Quoted text start
JEE Main & Advanced Physics Vectors Resolution of Vector Into Components

Consider a vector \[\overrightarrow{R}\,\] in X-Y plane as shown in fig.  If we draw orthogonal vectors \[{{\overrightarrow{R}}_{x}}\] and \[{{\overrightarrow{R}}_{y}}\] along x and \[y\]axes respectively, by law of vector addition, \[\vec{R}={{\vec{R}}_{x}}+{{\vec{R}}_{y}}\]

Now as for any vector \[\overrightarrow{A}=A\,\hat{n}\] 

so, \[{{\overrightarrow{R}}_{x}}=\hat{i}{{R}_{x}}\] and \[{{\overrightarrow{R}}_{y}}=\hat{j}{{R}_{y}}\]

so \[\overrightarrow{R}=\hat{i}{{R}_{x}}+\hat{j}{{R}_{y}}\]                   ...(i)

But from figure \[{{R}_{x}}=R\cos \theta \]                                           ...(ii)
Quoted text end
**To do:**
For each statement, say yes or no according to the text on resolving a vector into components, and quote the words of the text that decide it. 1. The vector R lies in the X-Y plane. 2. The two component vectors drawn along the axes are not at right angles to each other. 3. R is obtained from its components by the law of vector subtraction.
Given information start
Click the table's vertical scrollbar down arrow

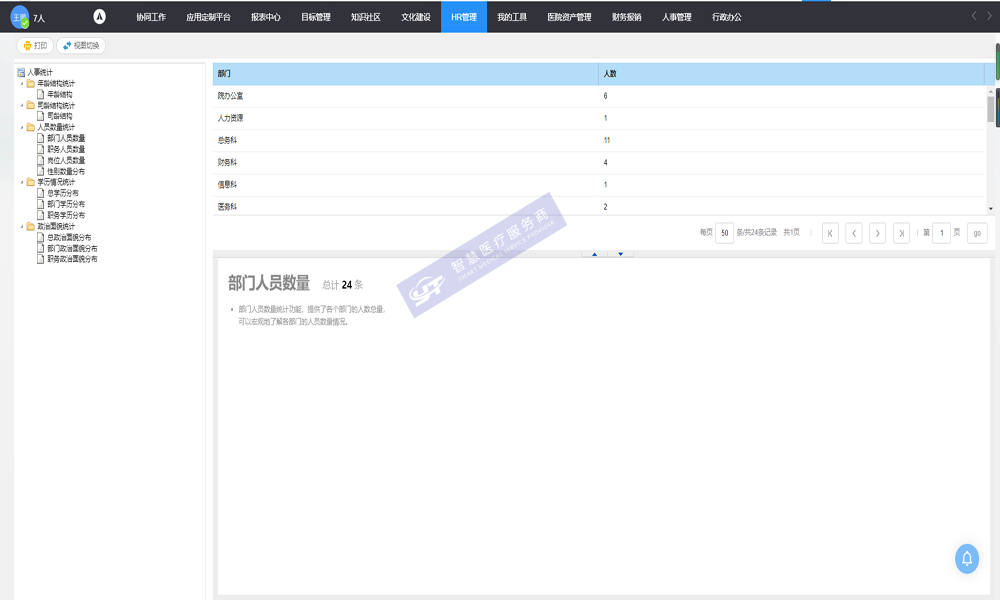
Given information end
Given information start
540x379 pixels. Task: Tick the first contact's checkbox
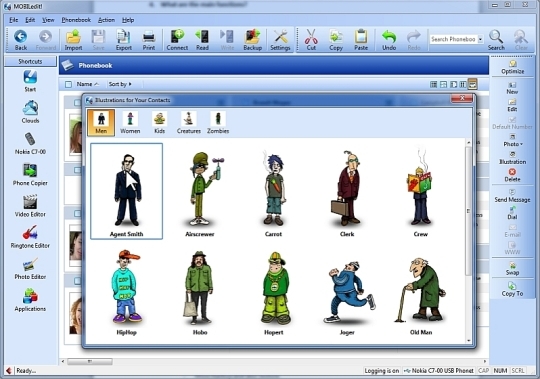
Given information end
**Answer in full:**
1. Yes: "in X-Y plane as shown in fig."
2. No: "If we draw orthogonal vectors"
3. No: "by law of vector addition"